Begin Entries provided
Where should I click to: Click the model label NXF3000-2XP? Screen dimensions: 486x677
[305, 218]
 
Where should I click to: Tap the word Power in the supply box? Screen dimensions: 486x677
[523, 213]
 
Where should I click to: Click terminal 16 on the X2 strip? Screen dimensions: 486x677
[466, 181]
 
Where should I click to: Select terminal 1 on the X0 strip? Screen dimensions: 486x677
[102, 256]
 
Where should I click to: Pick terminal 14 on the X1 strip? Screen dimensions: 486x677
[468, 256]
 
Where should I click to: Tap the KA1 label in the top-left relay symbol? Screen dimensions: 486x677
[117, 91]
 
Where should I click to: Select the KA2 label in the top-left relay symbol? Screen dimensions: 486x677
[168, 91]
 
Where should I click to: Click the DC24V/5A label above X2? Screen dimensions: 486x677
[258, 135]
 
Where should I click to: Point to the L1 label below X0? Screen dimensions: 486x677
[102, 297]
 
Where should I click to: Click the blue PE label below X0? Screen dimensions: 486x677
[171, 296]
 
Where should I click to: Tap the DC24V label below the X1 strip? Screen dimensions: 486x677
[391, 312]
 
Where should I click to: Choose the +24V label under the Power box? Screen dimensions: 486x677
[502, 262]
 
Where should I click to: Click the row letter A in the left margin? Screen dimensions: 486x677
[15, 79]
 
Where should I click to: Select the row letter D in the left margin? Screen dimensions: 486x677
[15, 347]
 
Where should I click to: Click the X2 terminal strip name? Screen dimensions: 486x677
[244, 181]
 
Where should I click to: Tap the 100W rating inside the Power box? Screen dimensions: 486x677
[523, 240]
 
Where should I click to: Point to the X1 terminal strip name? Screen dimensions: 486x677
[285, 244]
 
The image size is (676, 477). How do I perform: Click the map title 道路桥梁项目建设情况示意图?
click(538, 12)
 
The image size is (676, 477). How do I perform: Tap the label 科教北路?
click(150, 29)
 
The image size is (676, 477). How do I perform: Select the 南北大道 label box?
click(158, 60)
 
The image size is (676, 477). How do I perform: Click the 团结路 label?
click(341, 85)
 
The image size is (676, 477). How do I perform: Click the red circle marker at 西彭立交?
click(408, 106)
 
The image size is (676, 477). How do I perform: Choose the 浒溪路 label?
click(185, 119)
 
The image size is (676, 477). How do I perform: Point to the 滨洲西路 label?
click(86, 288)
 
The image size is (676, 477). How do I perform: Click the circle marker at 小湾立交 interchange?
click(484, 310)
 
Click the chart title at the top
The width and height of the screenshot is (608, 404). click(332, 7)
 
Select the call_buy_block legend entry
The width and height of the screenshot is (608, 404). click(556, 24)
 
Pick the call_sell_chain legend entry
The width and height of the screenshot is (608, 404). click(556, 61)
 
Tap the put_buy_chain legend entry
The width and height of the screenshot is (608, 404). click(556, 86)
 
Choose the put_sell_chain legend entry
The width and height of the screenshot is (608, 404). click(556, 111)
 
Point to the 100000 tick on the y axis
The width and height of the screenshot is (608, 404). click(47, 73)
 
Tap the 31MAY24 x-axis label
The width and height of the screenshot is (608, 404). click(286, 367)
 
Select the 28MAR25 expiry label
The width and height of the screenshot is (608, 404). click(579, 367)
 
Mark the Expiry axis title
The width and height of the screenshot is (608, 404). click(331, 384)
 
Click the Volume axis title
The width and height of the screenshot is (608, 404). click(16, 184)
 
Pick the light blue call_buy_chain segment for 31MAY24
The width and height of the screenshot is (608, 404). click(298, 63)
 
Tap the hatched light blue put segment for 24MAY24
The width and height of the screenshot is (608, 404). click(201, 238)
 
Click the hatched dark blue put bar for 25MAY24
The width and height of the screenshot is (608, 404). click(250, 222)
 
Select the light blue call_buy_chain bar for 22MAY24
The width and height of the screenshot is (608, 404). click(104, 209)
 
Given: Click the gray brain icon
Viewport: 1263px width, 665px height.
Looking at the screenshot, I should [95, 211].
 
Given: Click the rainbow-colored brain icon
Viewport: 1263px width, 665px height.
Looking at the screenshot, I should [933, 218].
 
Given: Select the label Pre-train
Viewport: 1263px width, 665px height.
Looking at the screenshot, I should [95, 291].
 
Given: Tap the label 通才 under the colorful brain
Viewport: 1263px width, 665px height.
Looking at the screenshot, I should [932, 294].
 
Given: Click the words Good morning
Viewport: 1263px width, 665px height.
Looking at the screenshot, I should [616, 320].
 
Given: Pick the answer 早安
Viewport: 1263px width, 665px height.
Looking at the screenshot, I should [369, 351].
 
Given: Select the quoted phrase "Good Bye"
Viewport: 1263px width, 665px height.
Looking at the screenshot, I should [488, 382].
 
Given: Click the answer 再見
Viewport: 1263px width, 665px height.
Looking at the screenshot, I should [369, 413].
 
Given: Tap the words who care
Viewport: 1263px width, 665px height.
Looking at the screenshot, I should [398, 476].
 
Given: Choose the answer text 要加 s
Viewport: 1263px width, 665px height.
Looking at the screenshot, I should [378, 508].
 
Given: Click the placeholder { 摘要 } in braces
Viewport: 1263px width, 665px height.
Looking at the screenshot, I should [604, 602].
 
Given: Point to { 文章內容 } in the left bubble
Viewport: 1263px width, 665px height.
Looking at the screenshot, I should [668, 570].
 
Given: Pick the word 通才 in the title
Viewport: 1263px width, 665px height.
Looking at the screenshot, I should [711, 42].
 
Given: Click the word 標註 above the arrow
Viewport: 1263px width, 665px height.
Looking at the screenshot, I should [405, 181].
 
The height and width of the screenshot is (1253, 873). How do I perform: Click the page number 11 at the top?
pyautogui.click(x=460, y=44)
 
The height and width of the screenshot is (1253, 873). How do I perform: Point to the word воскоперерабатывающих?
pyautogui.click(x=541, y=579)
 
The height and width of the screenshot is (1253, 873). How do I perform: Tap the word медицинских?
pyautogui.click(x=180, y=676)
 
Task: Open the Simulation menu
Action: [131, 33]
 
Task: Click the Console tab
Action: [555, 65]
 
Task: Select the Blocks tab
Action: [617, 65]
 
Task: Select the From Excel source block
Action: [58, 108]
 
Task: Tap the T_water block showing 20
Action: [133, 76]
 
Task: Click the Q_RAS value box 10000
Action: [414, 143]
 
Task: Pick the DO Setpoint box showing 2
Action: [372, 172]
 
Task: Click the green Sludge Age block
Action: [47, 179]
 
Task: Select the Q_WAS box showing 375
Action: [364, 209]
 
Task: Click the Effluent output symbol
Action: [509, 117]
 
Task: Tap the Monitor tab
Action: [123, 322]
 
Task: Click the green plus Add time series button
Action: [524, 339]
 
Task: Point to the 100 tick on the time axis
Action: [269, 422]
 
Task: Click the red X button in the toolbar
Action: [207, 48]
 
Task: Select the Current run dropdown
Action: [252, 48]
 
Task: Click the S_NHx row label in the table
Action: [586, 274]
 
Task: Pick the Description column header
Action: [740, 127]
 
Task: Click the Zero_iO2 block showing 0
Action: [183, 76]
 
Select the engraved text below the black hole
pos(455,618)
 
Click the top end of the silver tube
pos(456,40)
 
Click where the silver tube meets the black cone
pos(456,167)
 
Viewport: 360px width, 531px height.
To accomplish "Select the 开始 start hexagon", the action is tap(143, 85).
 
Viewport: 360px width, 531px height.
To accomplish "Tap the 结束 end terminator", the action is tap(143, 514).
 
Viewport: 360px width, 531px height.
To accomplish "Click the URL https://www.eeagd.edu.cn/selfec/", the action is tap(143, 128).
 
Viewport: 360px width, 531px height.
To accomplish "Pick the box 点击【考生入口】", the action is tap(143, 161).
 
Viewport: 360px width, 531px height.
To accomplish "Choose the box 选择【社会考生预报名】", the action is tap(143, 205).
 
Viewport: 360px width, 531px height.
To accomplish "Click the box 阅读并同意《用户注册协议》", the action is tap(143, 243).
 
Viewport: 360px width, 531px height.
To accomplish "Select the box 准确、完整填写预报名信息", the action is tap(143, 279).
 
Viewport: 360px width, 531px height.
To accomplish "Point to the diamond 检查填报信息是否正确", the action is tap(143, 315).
End Entries provided
Exercise instructions
Reproduce the lines of the listing above, from the line containing "Where should I click to: Point to the X1" through the line containing "404). click(556, 24)", inclusive.

Written response
Where should I click to: Point to the X1 terminal strip name? Screen dimensions: 486x677
[285, 244]
 
The image size is (676, 477). How do I perform: Click the map title 道路桥梁项目建设情况示意图?
click(538, 12)
 
The image size is (676, 477). How do I perform: Tap the label 科教北路?
click(150, 29)
 
The image size is (676, 477). How do I perform: Select the 南北大道 label box?
click(158, 60)
 
The image size is (676, 477). How do I perform: Click the 团结路 label?
click(341, 85)
 
The image size is (676, 477). How do I perform: Click the red circle marker at 西彭立交?
click(408, 106)
 
The image size is (676, 477). How do I perform: Choose the 浒溪路 label?
click(185, 119)
 
The image size is (676, 477). How do I perform: Point to the 滨洲西路 label?
click(86, 288)
 
The image size is (676, 477). How do I perform: Click the circle marker at 小湾立交 interchange?
click(484, 310)
 
Click the chart title at the top
The width and height of the screenshot is (608, 404). click(332, 7)
 
Select the call_buy_block legend entry
The width and height of the screenshot is (608, 404). click(556, 24)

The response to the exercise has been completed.